Wall Street stocks open little changed
US stocks have fallen with petroleum-linked equities retreating on a big drop in oil prices as Wall Street girds for a busy week of economic reports.
The Standard & Poor’s 500 index lost 5.80 points, or 0.3 percent, to 2,098.04.
Dow members ExxonMobil and Chevron lost 1.5 percent and 3.3 percent, respectively, while Marathon Oil lost 2.1 percent as US crude prices plummeted 4.1 percent to $45.17 a barrel.
Michael Kors was one other huge loser, dropping $three.28, or 7.eight %, to $38.71 amid concern that demand for the posh style retailer’s purses is dropping off. Analysts at funding financial institution Canaccord reduce their worth goal on the inventory forward of the corporate’s newest earnings report due out Thursday.

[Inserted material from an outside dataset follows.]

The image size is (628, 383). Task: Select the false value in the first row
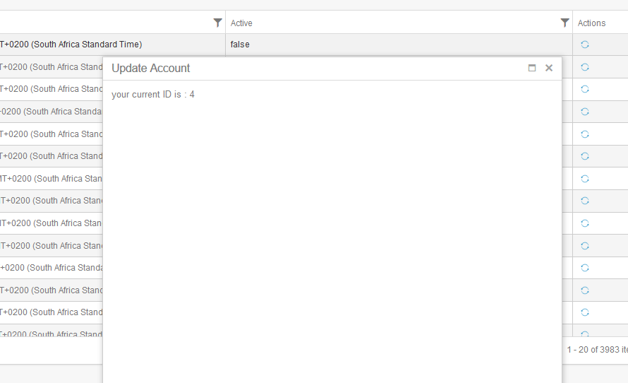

Energy and commodity stocks also rallied after a slump last week with Freeeport McMoran leading raw material producers after copper prices rallied.
Tokyo eased 0.14 per cent or 27.75 points to close at 20,520.36, while Seoul gained 0.97 per cent or 19.50 points to close at 2,027.99.
Apple fell 3.2 per cent, leaving it down more than 12 per cent since its July 21 earnings release.
The euro eased to $US1.0967 from $US1.0984 late in New York on Friday.
The Dow is down 272.38 points, or 1.5 percent.
A private survey of Chinese manufacturing activity showed a decline to a two-year low in July, suggesting the world’s second largest economy faces challenges in the third quarter.
Across the Atlantic, European traders were not deterred by a heavy sell-off of Greek stocks as they resumed trading after a five-week suspension.
HONG KONG – Asian stocks closed mixed as China announced new rules restricting short selling after a recent market rout and Australia held interest rates at rock-bottom levels.
“China slowed the big selloff it saw yesterday, and that’s lifting the U.S. market”, Terry Morris, a senior equity manager who helps oversee about $2.8 billion at Wyomissing, Pennsylvania-based National Penn Investors Trust Co, told Bloomberg. The Institute of Buying Managers’ manufacturing index slipped to 52.7 from 53.5 in June. Though the tick down was slight, it surprised economists who expected the number to remain unchanged.